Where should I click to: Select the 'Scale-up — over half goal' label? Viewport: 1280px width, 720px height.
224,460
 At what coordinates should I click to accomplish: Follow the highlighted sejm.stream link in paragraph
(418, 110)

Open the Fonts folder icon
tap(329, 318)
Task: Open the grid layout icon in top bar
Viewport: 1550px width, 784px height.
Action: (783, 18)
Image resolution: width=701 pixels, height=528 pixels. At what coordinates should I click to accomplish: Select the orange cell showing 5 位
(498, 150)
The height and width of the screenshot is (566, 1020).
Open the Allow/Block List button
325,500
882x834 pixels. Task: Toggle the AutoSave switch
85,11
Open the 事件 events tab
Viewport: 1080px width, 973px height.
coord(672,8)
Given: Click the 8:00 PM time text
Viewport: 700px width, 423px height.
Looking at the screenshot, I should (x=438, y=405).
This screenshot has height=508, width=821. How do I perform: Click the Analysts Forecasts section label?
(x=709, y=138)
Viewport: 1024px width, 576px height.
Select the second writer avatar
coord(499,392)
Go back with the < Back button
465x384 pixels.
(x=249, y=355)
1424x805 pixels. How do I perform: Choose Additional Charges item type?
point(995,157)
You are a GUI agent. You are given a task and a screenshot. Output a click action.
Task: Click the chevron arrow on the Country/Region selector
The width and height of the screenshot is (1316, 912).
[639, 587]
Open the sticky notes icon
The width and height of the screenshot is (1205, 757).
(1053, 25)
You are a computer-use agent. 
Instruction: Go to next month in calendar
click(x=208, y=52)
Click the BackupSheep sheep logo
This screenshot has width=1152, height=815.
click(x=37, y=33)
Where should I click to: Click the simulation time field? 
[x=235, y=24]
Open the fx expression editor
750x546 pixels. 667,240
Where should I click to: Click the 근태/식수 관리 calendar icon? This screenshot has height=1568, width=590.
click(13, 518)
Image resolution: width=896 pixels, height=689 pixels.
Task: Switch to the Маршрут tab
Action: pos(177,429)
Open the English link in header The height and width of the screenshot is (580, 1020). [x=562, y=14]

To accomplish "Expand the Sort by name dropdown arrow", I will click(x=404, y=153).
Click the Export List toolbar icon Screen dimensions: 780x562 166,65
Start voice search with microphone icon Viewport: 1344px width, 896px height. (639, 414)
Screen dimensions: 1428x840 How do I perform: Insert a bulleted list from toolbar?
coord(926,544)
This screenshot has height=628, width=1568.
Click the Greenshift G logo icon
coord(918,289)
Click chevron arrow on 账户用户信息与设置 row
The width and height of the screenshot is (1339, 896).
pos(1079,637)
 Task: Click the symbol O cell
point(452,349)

§ What you will do
From the data above, reproduce word for word the lines running from the line with "Open the English" to the line with "Click the Export", ends included.

§ Solved exercise
Open the English link in header The height and width of the screenshot is (580, 1020). [x=562, y=14]

To accomplish "Expand the Sort by name dropdown arrow", I will click(x=404, y=153).
Click the Export List toolbar icon Screen dimensions: 780x562 166,65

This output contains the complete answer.